■ ZIEL ■
Wandle die folgenden Daten vollständig in eine Markdown-Tabelle mit den Spalten „Nummer“ und „Inhalt“ um, wobei jede Zeile eine fortlaufende Nummer erhält und leere Zeilen entfallen.

# # # # # # #

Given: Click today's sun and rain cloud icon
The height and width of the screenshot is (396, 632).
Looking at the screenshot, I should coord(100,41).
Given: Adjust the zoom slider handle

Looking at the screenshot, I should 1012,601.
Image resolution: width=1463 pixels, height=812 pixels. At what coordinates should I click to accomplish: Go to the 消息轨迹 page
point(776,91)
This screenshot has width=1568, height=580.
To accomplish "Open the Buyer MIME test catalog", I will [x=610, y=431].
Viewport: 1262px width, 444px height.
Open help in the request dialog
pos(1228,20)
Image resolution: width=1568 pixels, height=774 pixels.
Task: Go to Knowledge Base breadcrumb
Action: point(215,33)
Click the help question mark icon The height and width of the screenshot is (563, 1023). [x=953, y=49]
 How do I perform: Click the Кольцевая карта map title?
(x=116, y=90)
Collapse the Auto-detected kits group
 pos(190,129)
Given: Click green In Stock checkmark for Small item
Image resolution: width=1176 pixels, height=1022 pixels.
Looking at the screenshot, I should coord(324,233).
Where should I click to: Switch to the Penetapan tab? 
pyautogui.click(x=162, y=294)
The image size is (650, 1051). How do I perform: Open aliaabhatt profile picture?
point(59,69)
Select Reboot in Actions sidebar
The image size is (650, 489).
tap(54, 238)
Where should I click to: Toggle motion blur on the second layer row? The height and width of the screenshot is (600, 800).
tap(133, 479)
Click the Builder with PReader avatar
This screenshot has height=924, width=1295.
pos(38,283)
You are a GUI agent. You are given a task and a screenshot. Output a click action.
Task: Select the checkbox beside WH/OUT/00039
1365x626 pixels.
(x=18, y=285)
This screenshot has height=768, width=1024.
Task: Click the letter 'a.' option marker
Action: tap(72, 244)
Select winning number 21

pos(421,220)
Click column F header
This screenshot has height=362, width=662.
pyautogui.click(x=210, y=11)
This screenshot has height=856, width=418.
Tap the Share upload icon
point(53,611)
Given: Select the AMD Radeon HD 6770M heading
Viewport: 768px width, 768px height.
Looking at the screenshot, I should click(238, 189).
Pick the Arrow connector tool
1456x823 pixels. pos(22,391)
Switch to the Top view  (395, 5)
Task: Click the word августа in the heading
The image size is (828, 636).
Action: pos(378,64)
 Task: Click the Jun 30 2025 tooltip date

# # # # # # #

■ ERGEBNIS ■
| Nummer | Inhalt |
|---|---|
| 1 | Given: Click today's sun and rain cloud icon |
| 2 | The height and width of the screenshot is (396, 632). |
| 3 | Looking at the screenshot, I should coord(100,41). |
| 4 | Given: Adjust the zoom slider handle |
| 5 | Looking at the screenshot, I should 1012,601. |
| 6 | Image resolution: width=1463 pixels, height=812 pixels. At what coordinates should I click to accomplish: Go to the 消息轨迹 page |
| 7 | point(776,91) |
| 8 | This screenshot has width=1568, height=580. |
| 9 | To accomplish "Open the Buyer MIME test catalog", I will [x=610, y=431]. |
| 10 | Viewport: 1262px width, 444px height. |
| 11 | Open help in the request dialog |
| 12 | pos(1228,20) |
| 13 | Image resolution: width=1568 pixels, height=774 pixels. |
| 14 | Task: Go to Knowledge Base breadcrumb |
| 15 | Action: point(215,33) |
| 16 | Click the help question mark icon The height and width of the screenshot is (563, 1023). [x=953, y=49] |
| 17 |  How do I perform: Click the Кольцевая карта map title? |
| 18 | (x=116, y=90) |
| 19 | Collapse the Auto-detected kits group |
| 20 |  pos(190,129) |
| 21 | Given: Click green In Stock checkmark for Small item |
| 22 | Image resolution: width=1176 pixels, height=1022 pixels. |
| 23 | Looking at the screenshot, I should coord(324,233). |
| 24 | Where should I click to: Switch to the Penetapan tab?  |
| 25 | pyautogui.click(x=162, y=294) |
| 26 | The image size is (650, 1051). How do I perform: Open aliaabhatt profile picture? |
| 27 | point(59,69) |
| 28 | Select Reboot in Actions sidebar |
| 29 | The image size is (650, 489). |
| 30 | tap(54, 238) |
| 31 | Where should I click to: Toggle motion blur on the second layer row? The height and width of the screenshot is (600, 800). |
| 32 | tap(133, 479) |
| 33 | Click the Builder with PReader avatar |
| 34 | This screenshot has height=924, width=1295. |
| 35 | pos(38,283) |
| 36 | You are a GUI agent. You are given a task and a screenshot. Output a click action. |
| 37 | Task: Select the checkbox beside WH/OUT/00039 |
| 38 | 1365x626 pixels. |
| 39 | (x=18, y=285) |
| 40 | This screenshot has height=768, width=1024. |
| 41 | Task: Click the letter 'a.' option marker |
| 42 | Action: tap(72, 244) |
| 43 | Select winning number 21 |
| 44 | pos(421,220) |
| 45 | Click column F header |
| 46 | This screenshot has height=362, width=662. |
| 47 | pyautogui.click(x=210, y=11) |
| 48 | This screenshot has height=856, width=418. |
| 49 | Tap the Share upload icon |
| 50 | point(53,611) |
| 51 | Given: Select the AMD Radeon HD 6770M heading |
| 52 | Viewport: 768px width, 768px height. |
| 53 | Looking at the screenshot, I should click(238, 189). |
| 54 | Pick the Arrow connector tool |
| 55 | 1456x823 pixels. pos(22,391) |
| 56 | Switch to the Top view  (395, 5) |
| 57 | Task: Click the word августа in the heading |
| 58 | The image size is (828, 636). |
| 59 | Action: pos(378,64) |
| 60 |  Task: Click the Jun 30 2025 tooltip date |